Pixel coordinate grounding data
········

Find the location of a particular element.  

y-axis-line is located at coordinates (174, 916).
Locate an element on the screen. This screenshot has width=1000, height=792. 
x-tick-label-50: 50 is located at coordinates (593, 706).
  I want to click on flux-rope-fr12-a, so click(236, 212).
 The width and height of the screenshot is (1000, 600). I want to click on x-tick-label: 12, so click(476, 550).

········

ACTIVITY
Return every line of the entries above verbatim, with no changes.

ANSWER SPACE
Find the location of a particular element.  

y-axis-line is located at coordinates (174, 916).
Locate an element on the screen. This screenshot has width=1000, height=792. 
x-tick-label-50: 50 is located at coordinates (593, 706).
  I want to click on flux-rope-fr12-a, so click(236, 212).
 The width and height of the screenshot is (1000, 600). I want to click on x-tick-label: 12, so click(476, 550).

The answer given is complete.